Фибробласты вместе с вновь образованными сосудами образуют грануляционную ткань. Это, по существу, молодая соединительная ткань, богатая клетками и тонкостенными капиллярами, петли которых выступают над поверхностью ткани в виде гранул. Основными функциями грануляционной ткани являются защитная (предотвращение влияния факторов окружающей среды на очаг воспаления) и репаративная (заполнение дефекта и восстановление анатомической и функциональной полноценности поврежденных тканей). Формирование грануляционной ткани не строго обязательно. Это зависит от величины и глубины повреждения. Грануляционная ткань обычно не развивается при заживлении ушибленных кожных ранок или мелких повреждений слизистой оболочки. Грануляционная ткань постепенно превращается в волокнистую ткань, называемую рубцом.
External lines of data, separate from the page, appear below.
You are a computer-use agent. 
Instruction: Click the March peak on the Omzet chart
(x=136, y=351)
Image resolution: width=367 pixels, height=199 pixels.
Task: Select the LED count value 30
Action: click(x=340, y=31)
В процессе пролиферации участвуют и органоспецифические клеточные элементы органов и тканей.
С точки зрения возможностей пролиферации органоспецифических клеточных элементов все органы и ткани могут быть распределены по трем группам.
К первой группе могут быть отнесены органы и ткани, клеточные элементы которых обладают активной или практически неограниченной пролиферацией, достаточной для полного восполнения дефекта структуры в зоне воспаления (эпителий кожи, слизистых оболочек полости рта, дыхательных путей, желудочно-кишечного тракта и др.).
Ко второй группе относятся ткани с ограниченными регенерационными способностями (сухожилия, хрящи, связки, костная ткань, периферические нервные волокна).
И, наконец, к третьей группе могут быть отнесены те органы и ткани, где органоспецифические клеточные элементы неспособны к пролиферации (сердечная мышца, скелетная мышца, нервные клетки головного и спинного мозга, эмаль зубов). При локализации воспалительного процесса в указанных тканях регенерация осуществляется за счет формирования соединительнотканного рубца при одновременной гиперплазии ультраструктур клеток, сохранившихся в окружающих очаг воспаления тканях.